Two days after the default judgment had been entered and within a week from the time the declaration had been filed, the appellee petitioned the federal district court for removal of the cause. This petition was granted, the default judgment previously entered by the state court was set aside, and a jury trial on the merits was had in the federal court, resulting in a judgment for the appellee.


By appropriate motions the appellant asserted his position throughout the proceedings that the federal court was without power to proceed, since a judgment had been entered in the state court prior to removal. He maintains that position upon this appeal.

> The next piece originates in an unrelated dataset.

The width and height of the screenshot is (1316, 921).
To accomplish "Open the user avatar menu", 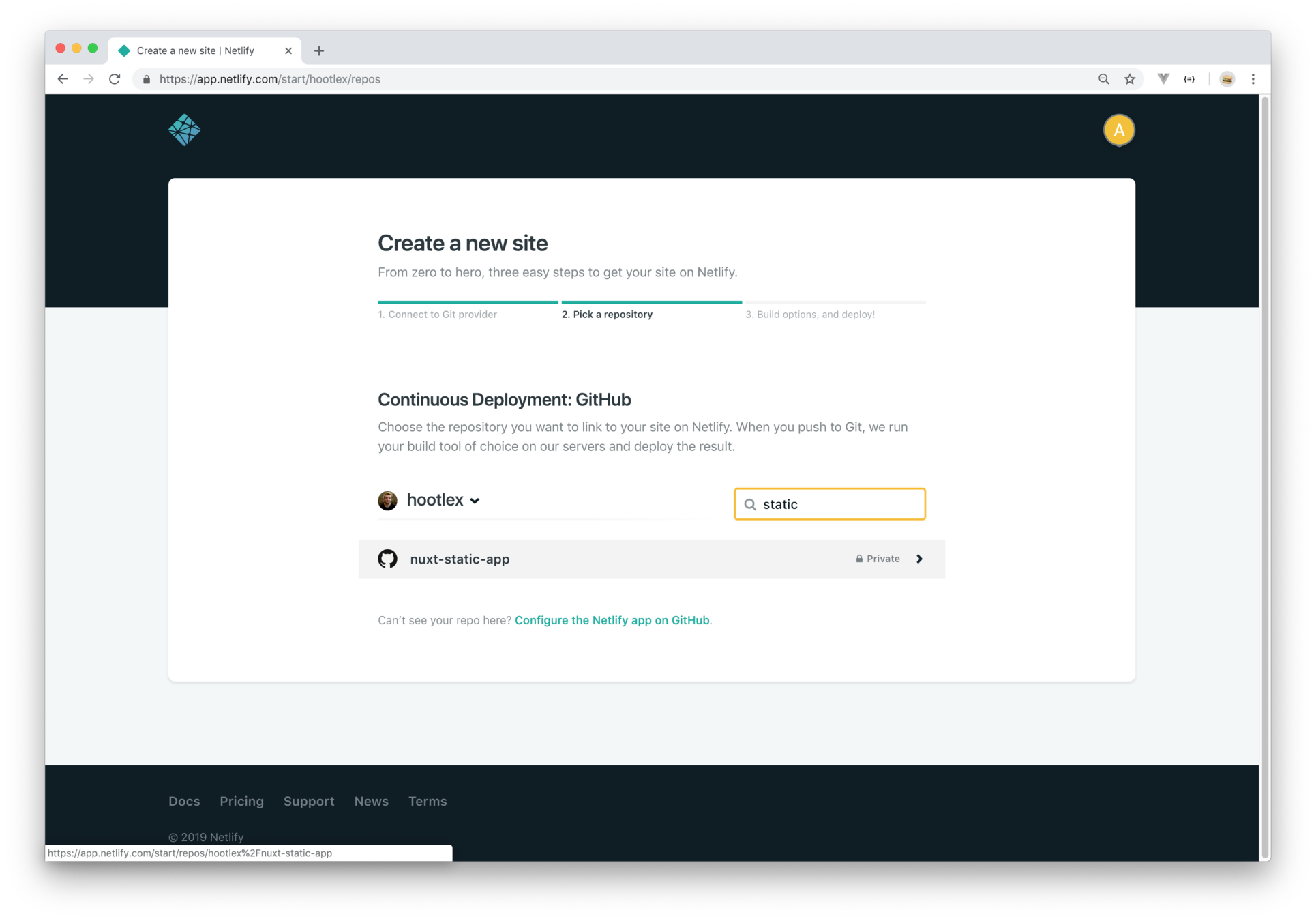I will point(1118,130).
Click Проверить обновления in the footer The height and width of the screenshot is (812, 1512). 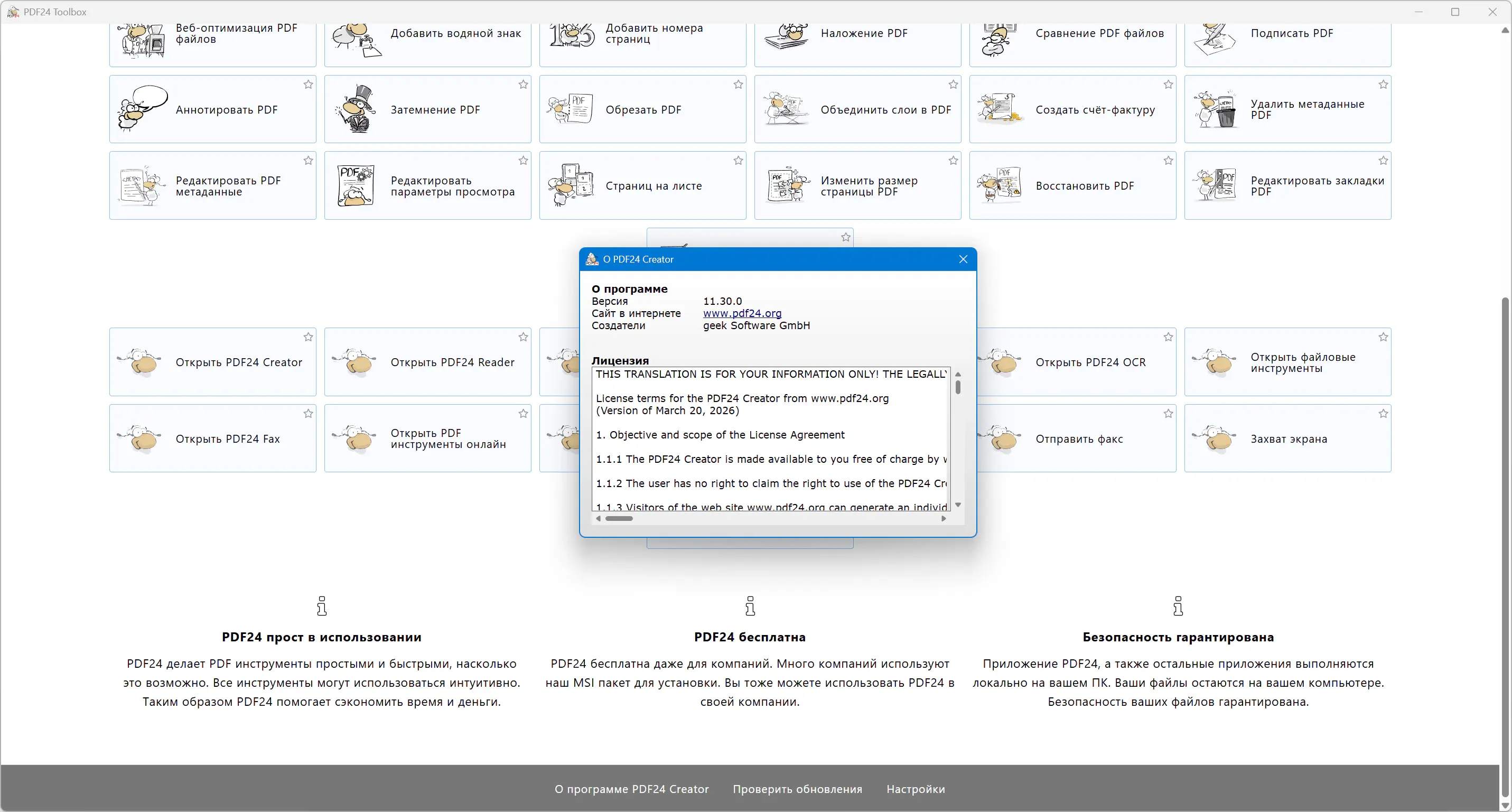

We agree with the district court that the appellant's contention is without merit. It was the declaration, not the summons, which was the initial pleading in this case. A summons is a writ, not a pleading. Gogan v. Jones, Tenn.1954, 273 S.W.2d 700. The petition for removal was therefore filed well within the twenty day period provided by the federal statute. 28 U.S.C.A. § 1446(b).


Prior to removal the state court judgment was concededly subject to being set aside in the state court. It was subject to the same hazard in the federal court after removal. 28 U.S.C.A., § 1450. 'When a case is removed the federal court takes it as though everything done in the state court had in fact been done in the federal court.' Savell v. Southern Railway Co., 5 Cir., 1937, 93 F.2d 377, 379, 114 A.L.R. 1261. However, the federal court was not limited to thirty days within which to set aside the judgment that limitation being merely a rule of practice governing Tennessee courts. Savell v. Southern Railway Co., supra.


The orders and judgment of the district court are affirmed.